* What is being asked *
Please keep to the lines below from the one with "Image resolution: width=139, height=2576." through the one with "Home (771, 111)", and restate them word for word, ends included.

* The input *
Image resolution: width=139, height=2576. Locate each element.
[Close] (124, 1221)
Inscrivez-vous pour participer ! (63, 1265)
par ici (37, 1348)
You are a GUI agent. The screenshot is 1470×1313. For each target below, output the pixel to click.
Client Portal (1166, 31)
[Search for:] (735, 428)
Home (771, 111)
---
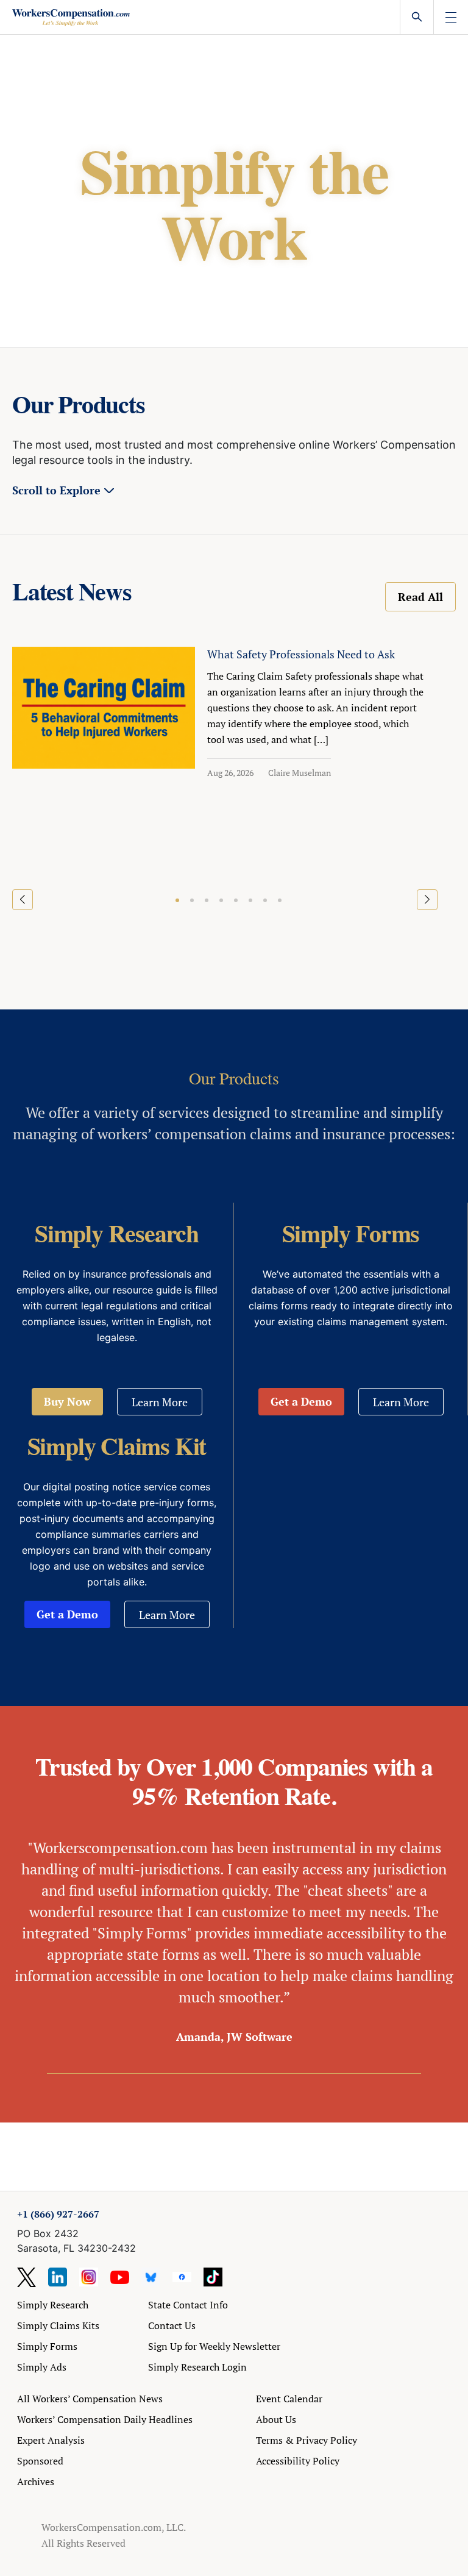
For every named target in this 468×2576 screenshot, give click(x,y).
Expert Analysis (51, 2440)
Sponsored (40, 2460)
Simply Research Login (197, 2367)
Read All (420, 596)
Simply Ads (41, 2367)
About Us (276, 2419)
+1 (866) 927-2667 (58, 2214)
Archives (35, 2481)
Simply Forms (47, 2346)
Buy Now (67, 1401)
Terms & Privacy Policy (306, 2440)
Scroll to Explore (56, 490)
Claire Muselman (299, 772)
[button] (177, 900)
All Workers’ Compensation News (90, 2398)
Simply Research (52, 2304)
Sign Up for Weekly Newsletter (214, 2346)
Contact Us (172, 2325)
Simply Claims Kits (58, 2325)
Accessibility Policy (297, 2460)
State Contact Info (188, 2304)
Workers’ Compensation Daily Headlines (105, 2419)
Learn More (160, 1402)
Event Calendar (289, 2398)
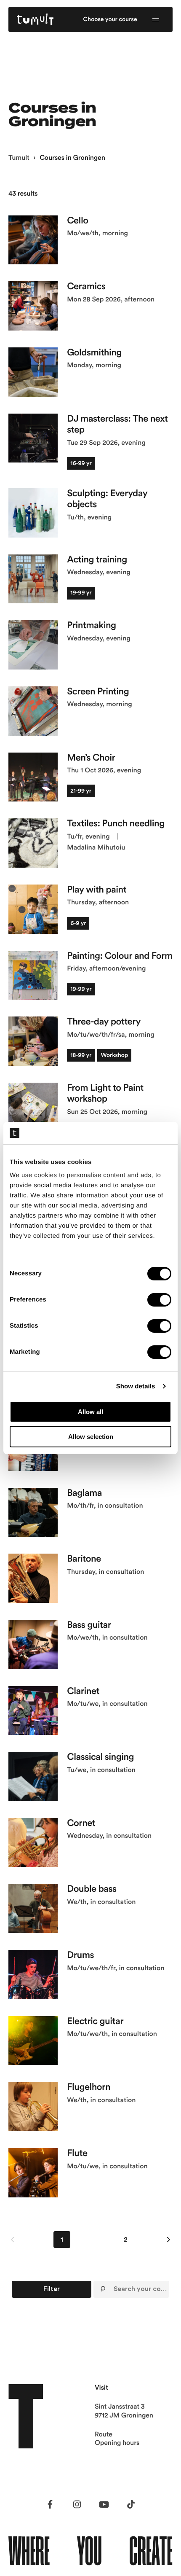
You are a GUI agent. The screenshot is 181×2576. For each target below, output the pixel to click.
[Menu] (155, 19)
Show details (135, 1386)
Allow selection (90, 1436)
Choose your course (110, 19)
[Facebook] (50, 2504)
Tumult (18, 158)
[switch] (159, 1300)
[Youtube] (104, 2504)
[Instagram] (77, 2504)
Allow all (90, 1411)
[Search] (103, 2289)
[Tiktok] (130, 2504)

* Result *
Image resolution: width=139, height=2576. Locate each element.
[Close] (124, 1221)
Inscrivez-vous pour participer ! (63, 1265)
par ici (37, 1348)
You are a GUI agent. The screenshot is 1470×1313. For each target below, output the pixel to click.
Client Portal (1166, 31)
[Search for:] (735, 428)
Home (771, 111)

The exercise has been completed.